From the commit log, a discussion thread link is pasted. In that discussion
thread, Adrian told the fix is for a system with already broken BIOS, and
Joerg suggested two options. Finally option 2) is taken. Maybe option 1)
should be the right approach?
1) Bail out and disable the IOMMU as the BIOS screwed up
2) Treat per-device exclusion ranges just as r/w unity-mapped
regions.
https://lists.linuxfoundation.org/pipermail/iommu/2019-November/040117.html
Signed-off-by: Baoquan He <[email protected]>
---
drivers/iommu/amd/init.c | 21 +++++++++++++--------
1 file changed, 13 insertions(+), 8 deletions(-)
diff --git a/drivers/iommu/amd/init.c b/drivers/iommu/amd/init.c
index 9aa1eae26634..bbe7ceae5949 100644
--- a/drivers/iommu/amd/init.c
+++ b/drivers/iommu/amd/init.c
@@ -1109,17 +1109,22 @@ static int __init add_early_maps(void)
*/
static void __init set_device_exclusion_range(u16 devid, struct ivmd_header *m)
{
+ struct amd_iommu *iommu = amd_iommu_rlookup_table[devid];
+
if (!(m->flags & IVMD_FLAG_EXCL_RANGE))
return;
- /*
- * Treat per-device exclusion ranges as r/w unity-mapped regions
- * since some buggy BIOSes might lead to the overwritten exclusion
- * range (exclusion_start and exclusion_length members). This
- * happens when there are multiple exclusion ranges (IVMD entries)

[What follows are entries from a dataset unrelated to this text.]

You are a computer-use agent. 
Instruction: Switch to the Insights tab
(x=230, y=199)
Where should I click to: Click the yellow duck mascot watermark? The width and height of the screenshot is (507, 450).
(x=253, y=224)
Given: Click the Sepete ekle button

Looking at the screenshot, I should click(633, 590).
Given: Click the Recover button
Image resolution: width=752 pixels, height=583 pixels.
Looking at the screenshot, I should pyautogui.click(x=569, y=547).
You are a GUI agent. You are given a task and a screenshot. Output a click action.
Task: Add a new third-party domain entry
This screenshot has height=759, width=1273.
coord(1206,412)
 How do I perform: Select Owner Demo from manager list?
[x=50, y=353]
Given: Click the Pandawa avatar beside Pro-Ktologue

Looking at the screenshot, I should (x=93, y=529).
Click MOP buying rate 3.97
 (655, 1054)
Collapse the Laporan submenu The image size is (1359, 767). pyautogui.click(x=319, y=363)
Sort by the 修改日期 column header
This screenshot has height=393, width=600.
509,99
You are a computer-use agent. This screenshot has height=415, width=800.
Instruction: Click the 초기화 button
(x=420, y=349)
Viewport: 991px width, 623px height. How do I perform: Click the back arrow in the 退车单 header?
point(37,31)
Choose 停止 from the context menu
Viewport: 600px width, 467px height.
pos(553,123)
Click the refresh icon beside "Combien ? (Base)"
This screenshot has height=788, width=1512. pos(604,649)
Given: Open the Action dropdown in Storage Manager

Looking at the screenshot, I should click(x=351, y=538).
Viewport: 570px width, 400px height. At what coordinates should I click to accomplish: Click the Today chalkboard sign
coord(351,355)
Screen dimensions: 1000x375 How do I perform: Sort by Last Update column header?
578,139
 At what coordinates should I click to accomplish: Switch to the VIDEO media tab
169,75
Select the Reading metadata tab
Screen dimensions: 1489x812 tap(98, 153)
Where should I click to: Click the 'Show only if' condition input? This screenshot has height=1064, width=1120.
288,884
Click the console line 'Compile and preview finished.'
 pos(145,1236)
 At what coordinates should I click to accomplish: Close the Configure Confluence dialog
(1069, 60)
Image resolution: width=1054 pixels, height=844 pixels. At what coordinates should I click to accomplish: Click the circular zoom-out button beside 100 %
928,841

- * defined in ACPI table.
- */
- m->flags = (IVMD_FLAG_IW | IVMD_FLAG_IR | IVMD_FLAG_UNITY_MAP);
+ if (iommu) {
+ /*
+ * We only can configure exclusion ranges per IOMMU, not
+ * per device. But we can enable the exclusion range per
+ * device. This is done here
+ */
+ set_dev_entry_bit(devid, DEV_ENTRY_EX);
+ iommu->exclusion_start = m->range_start;
+ iommu->exclusion_length = m->range_length;
+ }
+
}
/*
--
2.17.2
Forgot CC-ing Jerry, add him.
On 09/23/20 at 10:26am, Baoquan He wrote:
> A regression failure of kdump kernel boot was reported on a HPE system.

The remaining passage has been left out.